Réduction des charges patronales : tout miser sur les bas salaires !

Mise en avant par les deux derniers gouvernements comme une mesure qui va tout changer, la réduction des cotisations patronales en Belgique sera-t-elle aussi efficace qu’imaginé ? Uniquement, si elle se concentre sur les bas salaires, répondent Muriel Dejemeppe et Bruno Van der Linden, chercheurs à l’Institut de recherches économiques et sociales de l’UCL.

Juillet 2015 : le gouvernement fédéral annonce fièrement une réduction des charges patronales dès 2016. Si une enveloppe globale de 2.335 millions d’euros est prévue à cet effet, les modalités de mise en œuvre ne sont pas encore très précises… À qui va s’adresser cette réduction ? Quels en seront les effets sur l’emploi ? Cette mesure a-t-elle un sens ? Autant de questions auxquelles il est important de répondre avant de se lancer. Dans le cas contraire, le risque de perdre de l’argent dans des réformes inefficaces est bien présent !

Enrayer le chômage dans le secteur du travail peu qualifié

Une problématique à laquelle Muriel Dejemeppe et Bruno Van der Linden, économistes à l'Institut de recherches économiques et sociales (UCL), ont décidé de s’intéresser par le prisme du travail peu qualifié. Pourquoi ? « La problématique du travail peu qualifié occupe les économistes depuis « L’appel des 72 économistes » sous la houlette de Jacques Drèze (UCL) en 1987. Un problème qui est loin d’être réglé ; il existe en effet une forte proportion de chômage parmi la main d’œuvre peu qualifiée et cette population ne va pas disparaître d’un coup de baguette magique. Si l’on veut faire reculer ce chômage, il faut prendre des mesures permettant d’augmenter efficacement et durablement l’emploi dans les secteurs susceptibles d’offrir de l’emploi à cette population », explique Bruno Van der Linden.
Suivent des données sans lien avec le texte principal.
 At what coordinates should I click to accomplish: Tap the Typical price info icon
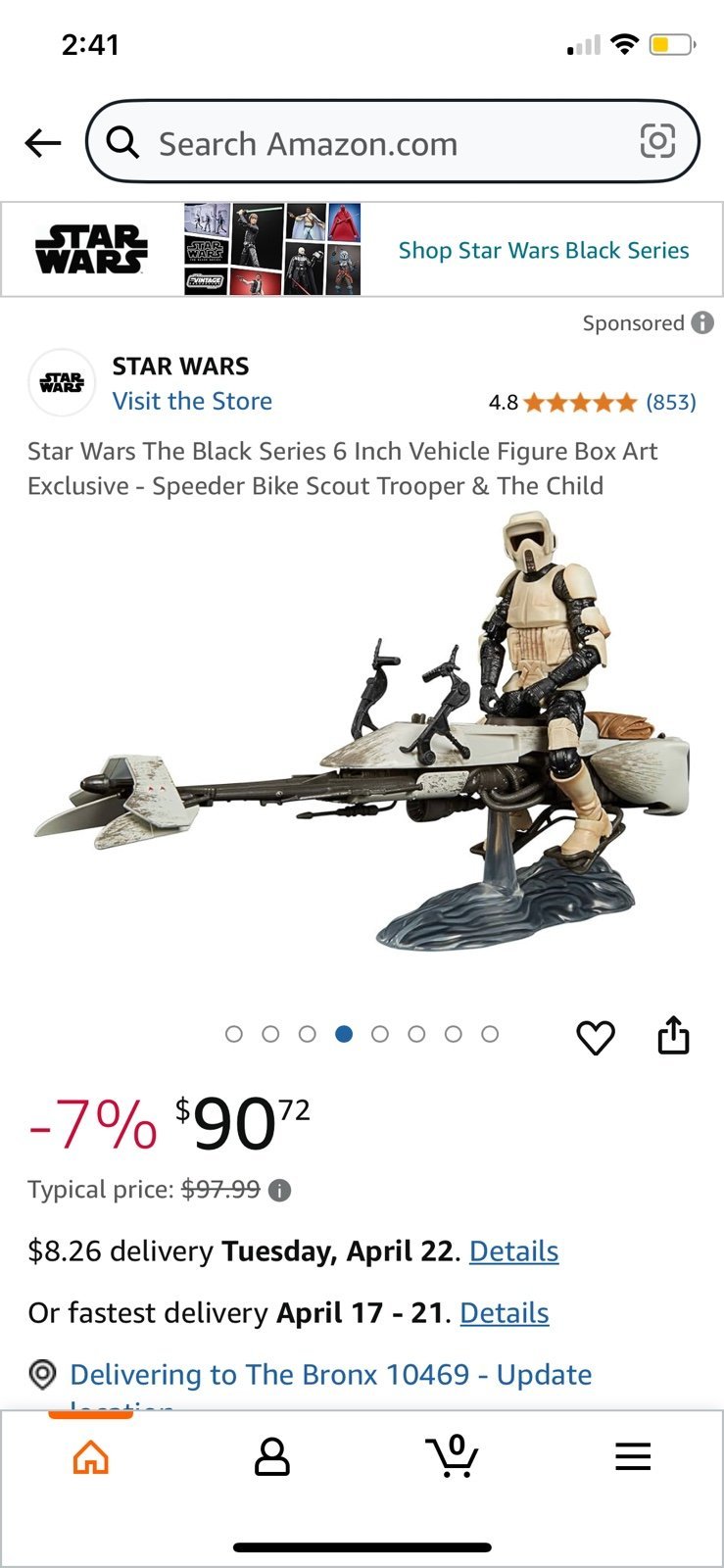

Des coûts salariaux très élevés pour les bas salaires

« L’un des gros problèmes est que la quantité de main d’œuvre peu qualifiée désirée par les entreprises est très sensible au coût du travail. Cela à cause des possibilités d’automatisation, de délocalisation, etc. » L’idée des chercheurs de l’IRES est donc de réduire ces coûts à l’aide d’une baisse des cotisations patronales.
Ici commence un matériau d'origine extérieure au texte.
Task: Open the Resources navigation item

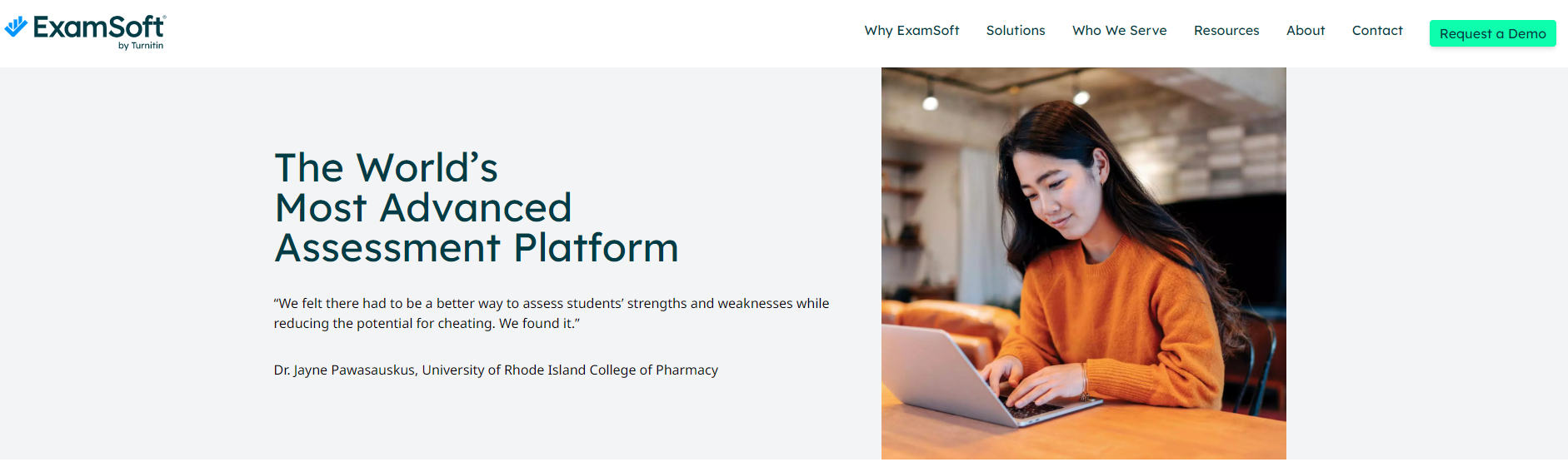Action: (1226, 31)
Eviter le piège de l’augmentation des moyens salaires

On est cependant en droit de s’interroger sur la pertinence de ne se concentrer que sur la main d’œuvre peu qualifiée et par extension les bas salaires. Une réduction des cotisations patronales n’aurait-elle pas le même effet sur l’emploi des moyens salaires ? Pourquoi ne pas en profiter pour augmenter l’emploi dans tous les secteurs ? « De nombreuses études montrent que ce type de réduction chez les salaires moyens aurait plutôt tendance à se traduire par une augmentation du salaire brut plutôt qu’une augmentation de l’emploi. En outre, l’offre d’emploi dans ces secteurs est moins sensible au coût du travail », poursuit le Pr Van der Linden.
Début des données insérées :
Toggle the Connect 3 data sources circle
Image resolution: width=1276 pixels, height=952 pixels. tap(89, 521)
Tout miser sur les bas salaires… Oui mais comment ?

Une fois ces constatations faites, il restait aux chercheurs de déterminer comment se servir au mieux de l’enveloppe budgétaire prévue pour que chaque euro investi le soit avec la plus grande efficacité possible. Pour ce faire, les économistes de l’UCL se sont basés sur les 1.280 millions d’euros prévus par le gouvernement fédéral en 2015. Ce qui leur permet d’obtenir des résultats, publiés dans la revue UCL Regards Economiques, qui pourraient être réellement appliqués par le gouvernement.

« Avant toute chose, précisons que notre proposition s’adresse à tous les emplois qu’il s’agisse de nouvelles recrues ou pas. La volonté est de stimuler l’embauche mais aussi de freiner la propension à supprimer des emplois peu qualifiés en donnant un message très clair aux employeurs. » Enfin, en se basant sur de nombreuses études scientifiques, Muriel Dejemeppe et Bruno Van der Linden proposent une réduction structurelle des cotisations patronales qui prendrait la forme suivante :

  • Suppression totale des cotisations patronales pour tout niveau de salaire égal au revenu minimum moyen garanti en Belgique. La réduction de cotisations patronales représente alors plus de 500 €/mois.
  • Entre le revenu minimum et 1,5 fois le revenu minimum brut (2.339 €/mois), la réduction de cotisations patronales diminue de manière linéaire. Ainsi, pour un niveau de salaire égal à 1,5 fois le revenu minimum, elle atteint 154 €/mois, soit le montant de la réduction forfaitaire de cotisations patronales qui est en vigueur actuellement.
  • La réduction forfaitaire de 154 €/mois reste appliquée jusqu’au seuil «haut salaire» actuel de 4.467 €/mois.
  • Au-delà de 4.467€/mois, le taux de cotisations patronales qui prévaut est de 29 %.

Á la clé : entre 28.000 et 47.000 nouveaux emplois

« Selon nos estimations, mettre en œuvre une telle réforme coûterait 1.270 millions d’euros, on est donc tout à fait dans la limite des possibilités avancées par le gouvernement. Par ailleurs, notre estimation ne tient pas compte des économies permises par les effets de cette réforme sur l’emploi : elle devrait créer à court terme entre 28.000 et 47.000 emplois », conclut Bruno Van der Linden.

Elise Dubuisson

Coup d'oeil sur la bio de Muriel Dejemeppe

Muriel Dejemeppe

1997 : Master en économie (UCL)
2002 : Doctorat en économie (UCL)
Depuis 2015 : professeur d’économie à l’Economic School of Louvain et chercheuse à l'Institut de recherches économiques et sociales - IRES (UCL)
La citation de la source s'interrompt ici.